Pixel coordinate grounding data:
================================

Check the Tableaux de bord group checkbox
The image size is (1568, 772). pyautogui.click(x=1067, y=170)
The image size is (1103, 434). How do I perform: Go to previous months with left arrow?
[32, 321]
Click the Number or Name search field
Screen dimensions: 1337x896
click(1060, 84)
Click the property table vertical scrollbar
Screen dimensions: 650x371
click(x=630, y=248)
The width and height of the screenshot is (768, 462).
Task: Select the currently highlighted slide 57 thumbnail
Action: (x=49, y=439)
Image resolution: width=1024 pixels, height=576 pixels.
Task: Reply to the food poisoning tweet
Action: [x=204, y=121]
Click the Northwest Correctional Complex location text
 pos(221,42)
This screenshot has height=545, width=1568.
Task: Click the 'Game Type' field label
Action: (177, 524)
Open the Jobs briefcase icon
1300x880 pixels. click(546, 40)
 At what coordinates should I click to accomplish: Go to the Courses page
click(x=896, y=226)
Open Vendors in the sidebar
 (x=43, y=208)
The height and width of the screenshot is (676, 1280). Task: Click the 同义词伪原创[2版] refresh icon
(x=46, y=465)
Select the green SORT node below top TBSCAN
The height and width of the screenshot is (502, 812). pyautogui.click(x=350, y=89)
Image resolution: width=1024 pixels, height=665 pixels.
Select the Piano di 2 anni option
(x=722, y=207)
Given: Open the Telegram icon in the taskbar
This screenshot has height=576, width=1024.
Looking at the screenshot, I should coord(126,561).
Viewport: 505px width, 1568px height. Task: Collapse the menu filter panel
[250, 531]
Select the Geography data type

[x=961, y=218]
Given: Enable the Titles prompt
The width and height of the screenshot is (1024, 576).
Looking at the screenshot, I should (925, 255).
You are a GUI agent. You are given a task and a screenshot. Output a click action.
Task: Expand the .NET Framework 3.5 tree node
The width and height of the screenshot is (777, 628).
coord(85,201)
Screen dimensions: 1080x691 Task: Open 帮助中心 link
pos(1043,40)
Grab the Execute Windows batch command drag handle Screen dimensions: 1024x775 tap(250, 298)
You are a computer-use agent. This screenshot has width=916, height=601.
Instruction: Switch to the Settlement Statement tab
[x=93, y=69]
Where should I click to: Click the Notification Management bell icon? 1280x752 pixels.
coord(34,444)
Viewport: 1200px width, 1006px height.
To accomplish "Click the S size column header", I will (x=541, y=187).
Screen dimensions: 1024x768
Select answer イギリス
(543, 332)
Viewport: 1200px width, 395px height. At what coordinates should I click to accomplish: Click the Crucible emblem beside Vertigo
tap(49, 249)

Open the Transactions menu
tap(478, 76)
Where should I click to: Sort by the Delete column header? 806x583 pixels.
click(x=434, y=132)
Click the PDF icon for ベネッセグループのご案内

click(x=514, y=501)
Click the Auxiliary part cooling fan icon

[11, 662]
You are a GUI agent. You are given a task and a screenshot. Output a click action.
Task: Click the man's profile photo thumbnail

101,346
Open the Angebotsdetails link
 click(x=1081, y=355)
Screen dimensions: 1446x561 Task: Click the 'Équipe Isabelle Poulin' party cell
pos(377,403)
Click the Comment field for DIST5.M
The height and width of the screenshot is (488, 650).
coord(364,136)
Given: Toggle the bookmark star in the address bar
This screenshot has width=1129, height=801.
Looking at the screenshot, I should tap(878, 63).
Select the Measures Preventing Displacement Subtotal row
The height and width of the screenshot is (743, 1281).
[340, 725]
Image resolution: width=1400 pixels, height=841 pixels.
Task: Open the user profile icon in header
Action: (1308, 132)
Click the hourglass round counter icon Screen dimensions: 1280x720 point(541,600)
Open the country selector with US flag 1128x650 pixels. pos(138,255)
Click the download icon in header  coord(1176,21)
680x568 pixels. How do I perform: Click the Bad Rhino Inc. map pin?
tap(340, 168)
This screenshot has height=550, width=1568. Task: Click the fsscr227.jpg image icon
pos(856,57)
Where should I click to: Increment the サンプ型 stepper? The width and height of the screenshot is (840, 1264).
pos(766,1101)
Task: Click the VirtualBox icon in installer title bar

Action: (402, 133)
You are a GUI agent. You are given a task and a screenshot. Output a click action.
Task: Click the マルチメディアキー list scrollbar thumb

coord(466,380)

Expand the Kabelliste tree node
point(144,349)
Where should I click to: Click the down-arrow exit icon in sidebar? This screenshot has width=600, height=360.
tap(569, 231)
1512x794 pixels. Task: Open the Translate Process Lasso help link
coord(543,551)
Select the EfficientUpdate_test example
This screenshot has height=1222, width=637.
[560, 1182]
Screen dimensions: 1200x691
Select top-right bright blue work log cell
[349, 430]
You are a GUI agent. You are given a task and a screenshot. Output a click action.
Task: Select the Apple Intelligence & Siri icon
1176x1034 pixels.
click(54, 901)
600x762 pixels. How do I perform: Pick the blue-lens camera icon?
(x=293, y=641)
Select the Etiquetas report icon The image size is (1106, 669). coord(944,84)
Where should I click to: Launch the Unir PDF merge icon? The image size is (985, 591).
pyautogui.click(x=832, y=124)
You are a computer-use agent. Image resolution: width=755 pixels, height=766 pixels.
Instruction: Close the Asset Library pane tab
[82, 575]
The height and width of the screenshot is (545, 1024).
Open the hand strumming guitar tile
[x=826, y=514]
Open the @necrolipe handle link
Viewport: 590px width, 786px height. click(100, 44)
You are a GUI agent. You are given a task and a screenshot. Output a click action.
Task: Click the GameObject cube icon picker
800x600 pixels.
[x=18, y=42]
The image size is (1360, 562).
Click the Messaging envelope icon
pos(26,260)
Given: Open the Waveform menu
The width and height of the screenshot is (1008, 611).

================================

- WHAT YOU NEED TO DO: Recopy the entries above exactly, with every line included.

- REPLY TO THE EXERCISE:
Check the Tableaux de bord group checkbox
The image size is (1568, 772). pyautogui.click(x=1067, y=170)
The image size is (1103, 434). How do I perform: Go to previous months with left arrow?
[32, 321]
Click the Number or Name search field
Screen dimensions: 1337x896
click(1060, 84)
Click the property table vertical scrollbar
Screen dimensions: 650x371
click(x=630, y=248)
The width and height of the screenshot is (768, 462).
Task: Select the currently highlighted slide 57 thumbnail
Action: (x=49, y=439)
Image resolution: width=1024 pixels, height=576 pixels.
Task: Reply to the food poisoning tweet
Action: [x=204, y=121]
Click the Northwest Correctional Complex location text
 pos(221,42)
This screenshot has height=545, width=1568.
Task: Click the 'Game Type' field label
Action: (177, 524)
Open the Jobs briefcase icon
1300x880 pixels. click(546, 40)
 At what coordinates should I click to accomplish: Go to the Courses page
click(x=896, y=226)
Open Vendors in the sidebar
 (x=43, y=208)
The height and width of the screenshot is (676, 1280). Task: Click the 同义词伪原创[2版] refresh icon
(x=46, y=465)
Select the green SORT node below top TBSCAN
The height and width of the screenshot is (502, 812). pyautogui.click(x=350, y=89)
Image resolution: width=1024 pixels, height=665 pixels.
Select the Piano di 2 anni option
(x=722, y=207)
Given: Open the Telegram icon in the taskbar
This screenshot has height=576, width=1024.
Looking at the screenshot, I should coord(126,561).
Viewport: 505px width, 1568px height. Task: Collapse the menu filter panel
[250, 531]
Select the Geography data type

[x=961, y=218]
Given: Enable the Titles prompt
The width and height of the screenshot is (1024, 576).
Looking at the screenshot, I should (925, 255).
You are a GUI agent. You are given a task and a screenshot. Output a click action.
Task: Expand the .NET Framework 3.5 tree node
The width and height of the screenshot is (777, 628).
coord(85,201)
Screen dimensions: 1080x691 Task: Open 帮助中心 link
pos(1043,40)
Grab the Execute Windows batch command drag handle Screen dimensions: 1024x775 tap(250, 298)
You are a computer-use agent. This screenshot has width=916, height=601.
Instruction: Switch to the Settlement Statement tab
[x=93, y=69]
Where should I click to: Click the Notification Management bell icon? 1280x752 pixels.
coord(34,444)
Viewport: 1200px width, 1006px height.
To accomplish "Click the S size column header", I will (x=541, y=187).
Screen dimensions: 1024x768
Select answer イギリス
(543, 332)
Viewport: 1200px width, 395px height. At what coordinates should I click to accomplish: Click the Crucible emblem beside Vertigo
tap(49, 249)

Open the Transactions menu
tap(478, 76)
Where should I click to: Sort by the Delete column header? 806x583 pixels.
click(x=434, y=132)
Click the PDF icon for ベネッセグループのご案内

click(x=514, y=501)
Click the Auxiliary part cooling fan icon

[11, 662]
You are a GUI agent. You are given a task and a screenshot. Output a click action.
Task: Click the man's profile photo thumbnail

101,346
Open the Angebotsdetails link
 click(x=1081, y=355)
Screen dimensions: 1446x561 Task: Click the 'Équipe Isabelle Poulin' party cell
pos(377,403)
Click the Comment field for DIST5.M
The height and width of the screenshot is (488, 650).
coord(364,136)
Given: Toggle the bookmark star in the address bar
This screenshot has width=1129, height=801.
Looking at the screenshot, I should tap(878, 63).
Select the Measures Preventing Displacement Subtotal row
The height and width of the screenshot is (743, 1281).
[340, 725]
Image resolution: width=1400 pixels, height=841 pixels.
Task: Open the user profile icon in header
Action: (1308, 132)
Click the hourglass round counter icon Screen dimensions: 1280x720 point(541,600)
Open the country selector with US flag 1128x650 pixels. pos(138,255)
Click the download icon in header  coord(1176,21)
680x568 pixels. How do I perform: Click the Bad Rhino Inc. map pin?
tap(340, 168)
This screenshot has height=550, width=1568. Task: Click the fsscr227.jpg image icon
pos(856,57)
Where should I click to: Increment the サンプ型 stepper? The width and height of the screenshot is (840, 1264).
pos(766,1101)
Task: Click the VirtualBox icon in installer title bar

Action: (402, 133)
You are a GUI agent. You are given a task and a screenshot. Output a click action.
Task: Click the マルチメディアキー list scrollbar thumb

coord(466,380)

Expand the Kabelliste tree node
point(144,349)
Where should I click to: Click the down-arrow exit icon in sidebar? This screenshot has width=600, height=360.
tap(569, 231)
1512x794 pixels. Task: Open the Translate Process Lasso help link
coord(543,551)
Select the EfficientUpdate_test example
This screenshot has height=1222, width=637.
[560, 1182]
Screen dimensions: 1200x691
Select top-right bright blue work log cell
[349, 430]
You are a GUI agent. You are given a task and a screenshot. Output a click action.
Task: Select the Apple Intelligence & Siri icon
1176x1034 pixels.
click(54, 901)
600x762 pixels. How do I perform: Pick the blue-lens camera icon?
(x=293, y=641)
Select the Etiquetas report icon The image size is (1106, 669). coord(944,84)
Where should I click to: Launch the Unir PDF merge icon? The image size is (985, 591).
pyautogui.click(x=832, y=124)
You are a computer-use agent. Image resolution: width=755 pixels, height=766 pixels.
Instruction: Close the Asset Library pane tab
[82, 575]
The height and width of the screenshot is (545, 1024).
Open the hand strumming guitar tile
[x=826, y=514]
Open the @necrolipe handle link
Viewport: 590px width, 786px height. click(100, 44)
You are a GUI agent. You are given a task and a screenshot. Output a click action.
Task: Click the GameObject cube icon picker
800x600 pixels.
[x=18, y=42]
The image size is (1360, 562).
Click the Messaging envelope icon
pos(26,260)
Given: Open the Waveform menu
The width and height of the screenshot is (1008, 611).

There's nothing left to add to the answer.